Quella di don Anselmo Di Ciò è una delle più antiche testimonianze scritte sulla presenza di Ursus arctos marsicanus in quel di Capracotta, fino ad arrivare alla fatidica data del 23-24 ottobre 2022, quando il centro storico di Capracotta è stato probabilmente visitato da un bell'orso, del quale si sono ritrovati gli inconfondibili escrementi in via Roma, all'altezza del civico 27.

Avvertito da Gabriella Paglione - che fa parte della rete di monitoraggio dell'orso bruno marsicano in Abruzzo e Molise - ero stato in un primo momento invitato al silenzio, perché si era deciso di non diffondere fotografie e notizie in merito, ma sin da subito avevo segnalato l'urgenza di pubblicizzare l'evento per due motivi fondamentali: salvaguardare la bestia e valorizzare il territorio. Se tutti sanno che c'è un orso, mi son detto, sarà più difficile per chicchessia usargli violenza perché l'opinione pubblica sarà sensibilizzata sull'argomento. E se tutti sanno che c'è un orso, Capracotta potrà ottenere un meritato exploit mediatico, senza tirare in ballo la qualità dell'aria che, si sa, a 1.421 metri è pura in ogni dove.

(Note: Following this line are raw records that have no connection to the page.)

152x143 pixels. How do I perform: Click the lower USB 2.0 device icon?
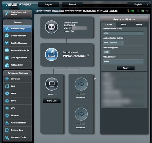point(81,114)
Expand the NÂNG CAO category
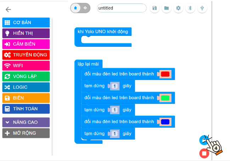 click(x=26, y=122)
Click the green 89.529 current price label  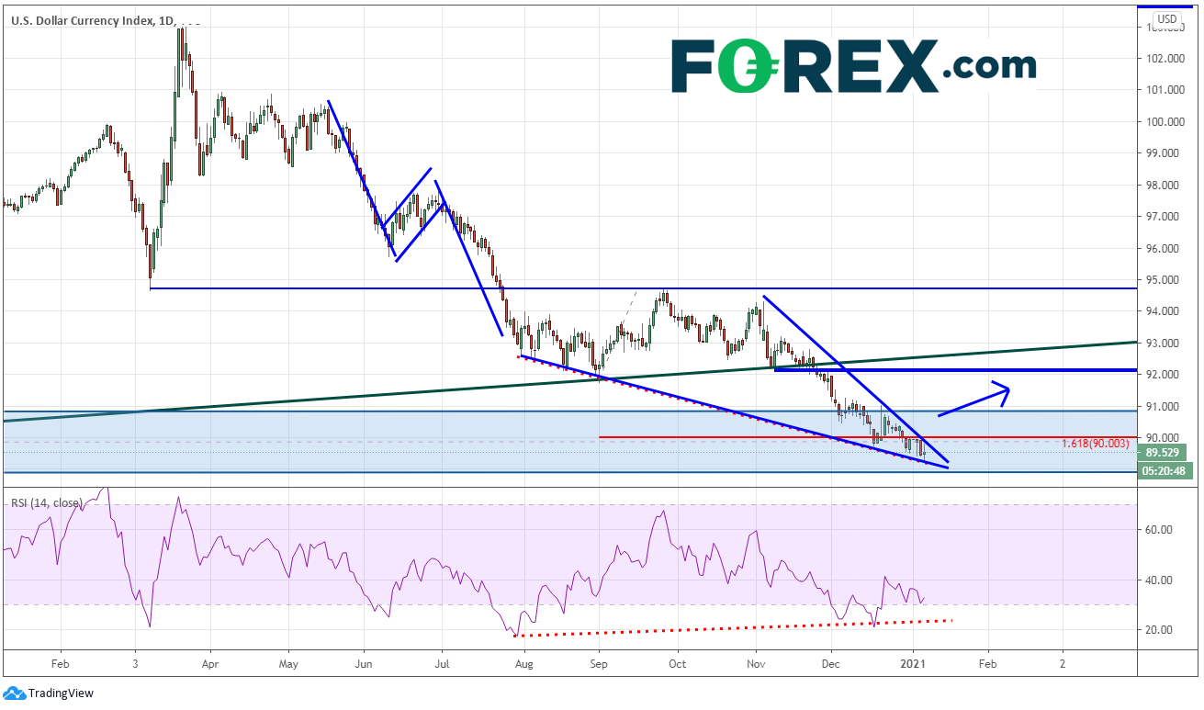(1164, 452)
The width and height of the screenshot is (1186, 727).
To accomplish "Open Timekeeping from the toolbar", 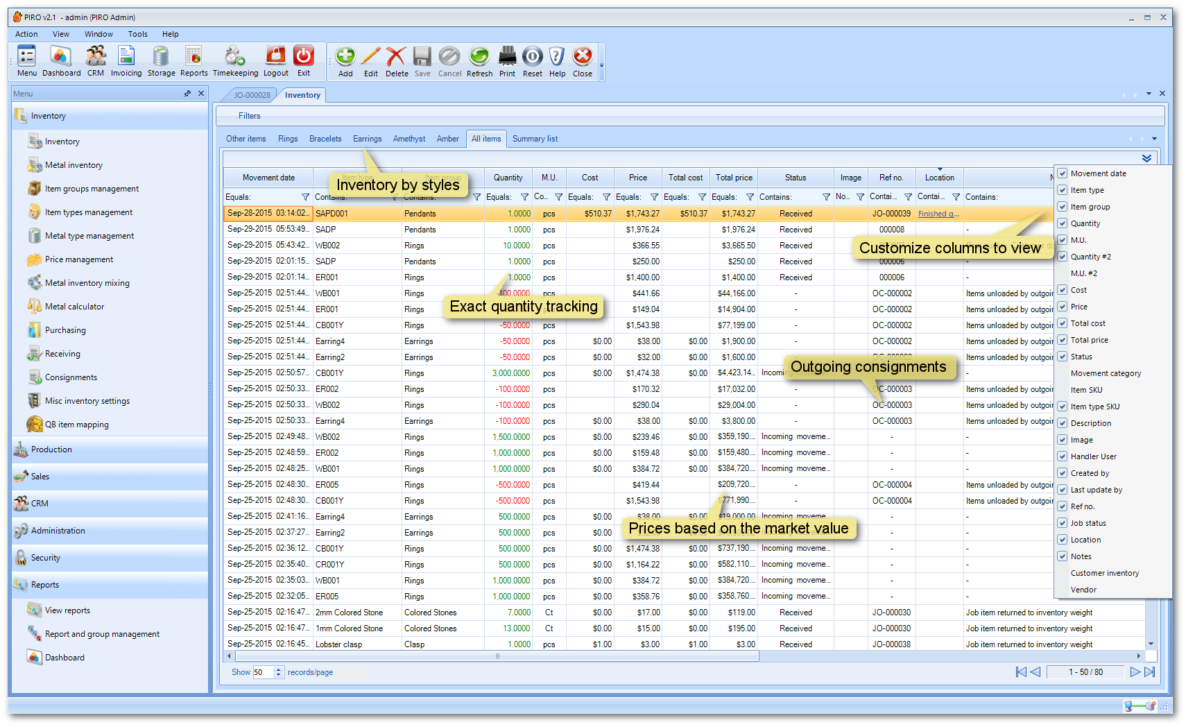I will [235, 61].
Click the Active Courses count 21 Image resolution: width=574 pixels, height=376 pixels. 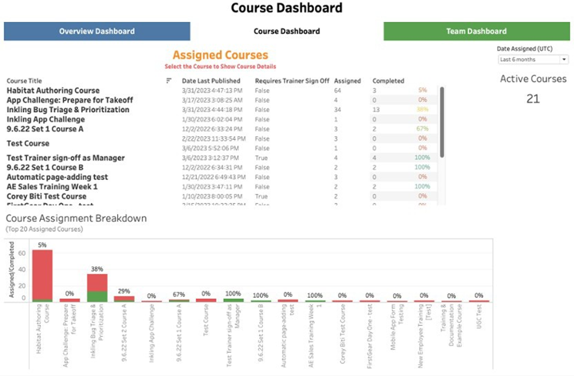coord(533,98)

La Fonte dell'Orso e lo Iaccio dell'Orso (foto: O. D'Andrea).

Si sta ora cercando di capire se l'orso sia entrato in paese passando dalla villa comunale o se invece - come penso io - sia salito dalle cavùte del Rione S. Giovanni: è un nodo che spetta agli esperti del settore sciogliere.

Di sicuro la frittata è fatta: a Capracotta c'è l'orso e questa, di per sé, è una notizia meravigliosa. Speriamo di individuare presto l'esemplare a cui, il prima possibile, i bambini delle nostre scuole dovranno dare un bel nome!


Francesco Mendozzi

 

Bibliografia di riferimento:

  • Parco Nazionale d'Abruzzo, Relazione Sipari, Ed. del Parco, Roma 1926;

  • L. Porreca, Passeggiata in Abruzzo, Montemurro, Matera 1957;

  • G. Tarquinio, Testimonianze storiche della presenza dell'orso bruno marsicano in Abruzzo e nelle aree limitrofe, Grafitalia, Sora 2001.